Me molesté por esta inesperada demora, pues no había previsto que el mensaje de Nicolás me exigiera esperarlo, o realizar alguna tarea, antes de marcharme. Dimos la vuelta al amplio granero, en el cual oí ronquidos amortiguados y voces quedas, y me guió hasta el pequeño grupo de gallineros y edificaciones anexas. Después de conducirme hasta la más pequeña y alejada —un gallinero, a juzgar por la diminuta entrada que apenas si me llegaba hasta la mitad del muslo— señaló la puerta y dijo lacónicamente:
—Ahí.
Lo miré sin entender, mientras sus ojos iban y venían de la entrada a mi cara; finalmente me dedicó una sonrisa socarrona, dio media vuelta y echó a andar hacia su choza, chapoteando en el barro.
Yo no sabía qué hacer. ¿Me estaban gastando una broma? Me enfadé con Nicolás, por su creciente impertinencia y su falta de respeto, y conmigo mismo, por haberle confiado mis temores. Sin duda me había convertido en blanco de todas las burlas en el campamento rodio. Sin embargo, al final la curiosidad pudo más que yo: me puse en cuatro patas en el lodo y, arrastrando la lámpara por el suelo delante de mí, pasé con cuidado por la abertura de la pequeña construcción de piedra. Los hados, que al traerme a este lugar habían demostrado un exceso de celo, comportándose como emisarios demasiado serviciales, pasaron bruscamente por mi lado y me dejaron solo, sin la menor idea de lo que iba a encontrar allí.

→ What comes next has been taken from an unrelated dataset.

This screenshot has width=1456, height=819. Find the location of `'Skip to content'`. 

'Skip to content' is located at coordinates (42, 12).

Gracias a su forma abovedada, en la diminuta construcción había sitio para ponerse de pie, aunque no para tenderse, y estaba totalmente vacía, salvo por un estrecho estante de piedra construido en la pared del fondo, a unos dos pies del compacto suelo de tierra. El interior estaba seco, aunque las telarañas que me rozaban por todas partes en un principio se me antojaron gotas de rocío, o pequeños regueros de agua que caían de la porosa piedra del techo. Me incorporé sin detenerme a mirar alrededor, y tras apartar las telarañas que colgaban del techo en el centro de la estancia, el único punto lo bastante alto para estar de pie, extendí el brazo para que la tenue luz de la lámpara despejase las sombras que ocupaban la baja cornisa de piedra.

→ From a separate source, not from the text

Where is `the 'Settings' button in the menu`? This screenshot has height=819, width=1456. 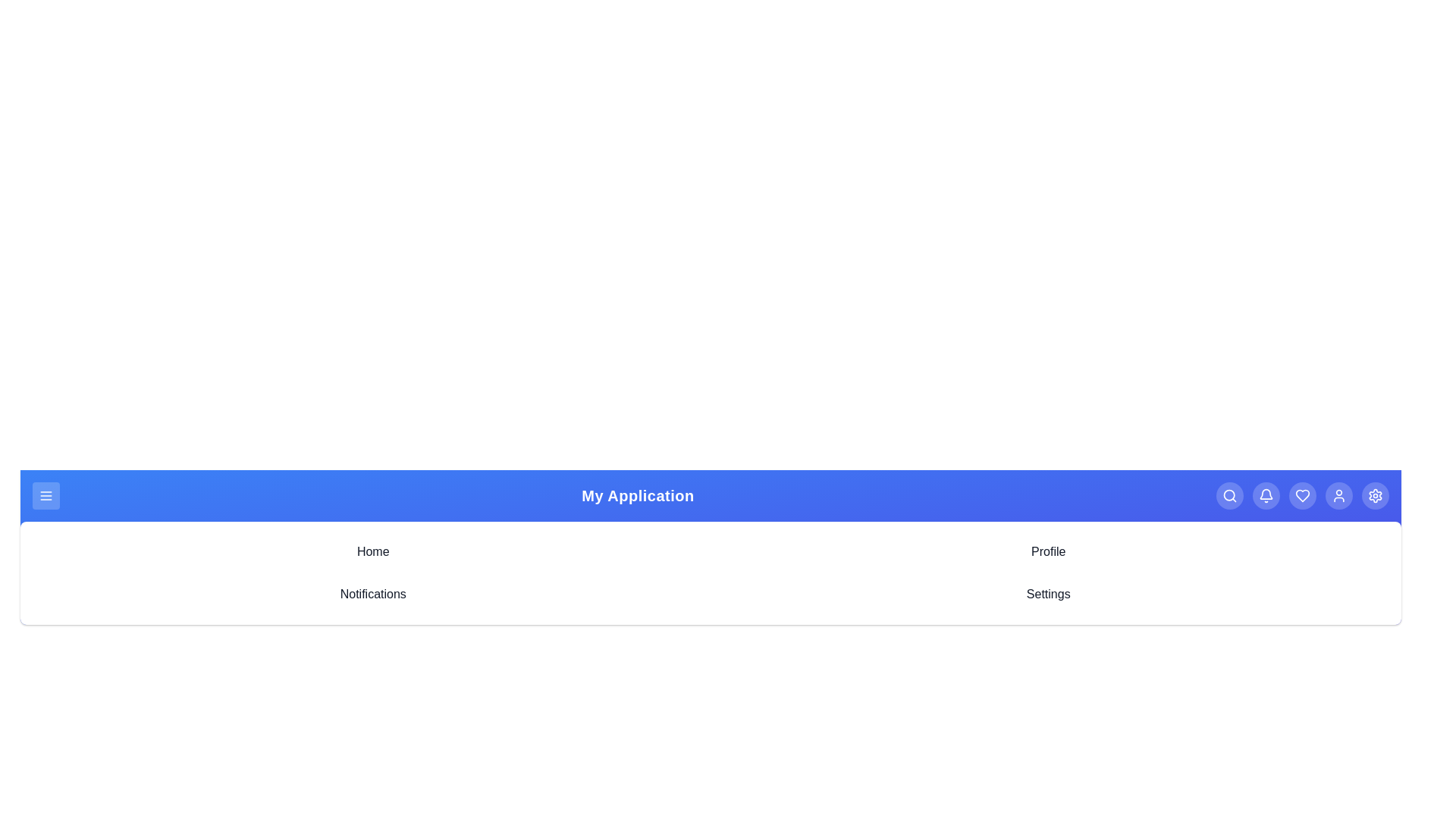
the 'Settings' button in the menu is located at coordinates (1376, 496).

En un instante de iluminación, comprendí por qué Nicolás me había llevado allí, pues fue como si los propios dioses hubieran descendido, en todo su resplandor y gloria, para ocupar esa miserable y ruinosa choza. Me flaquearon las piernas y me arrodillé, dejando caer la lámpara, que se extinguió y dejó a oscuras la estrecha habitación. Casi sin atreverme a dar crédito a mis sentidos, tendí las manos y estreché con fuerza el dúctil cuerpo de Asteria contra mi pecho.
—¿Cómo…? —balbucí, tratando de hablar, pero ella ahogó mis palabras, apretando mi cara contra sus cálidos pechos, cubiertos por una tela áspera.

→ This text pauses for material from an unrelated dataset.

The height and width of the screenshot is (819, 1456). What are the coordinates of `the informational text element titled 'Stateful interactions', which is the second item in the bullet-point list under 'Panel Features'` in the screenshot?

Su sucia túnica rodia aumentó el placer de la expectación, como el melocotón de Jenofonte, y tardé un buen rato en sentirme capaz de aliviar la presión. Entonces hundí mi boca en su garganta y ella enlazó las manos en mi nuca, murmurando sin palabras, y afuera la lluvia continuó cayendo quedamente sobre las toscas piedras mientras las telarañas rozaban lánguidamente nuestra piel.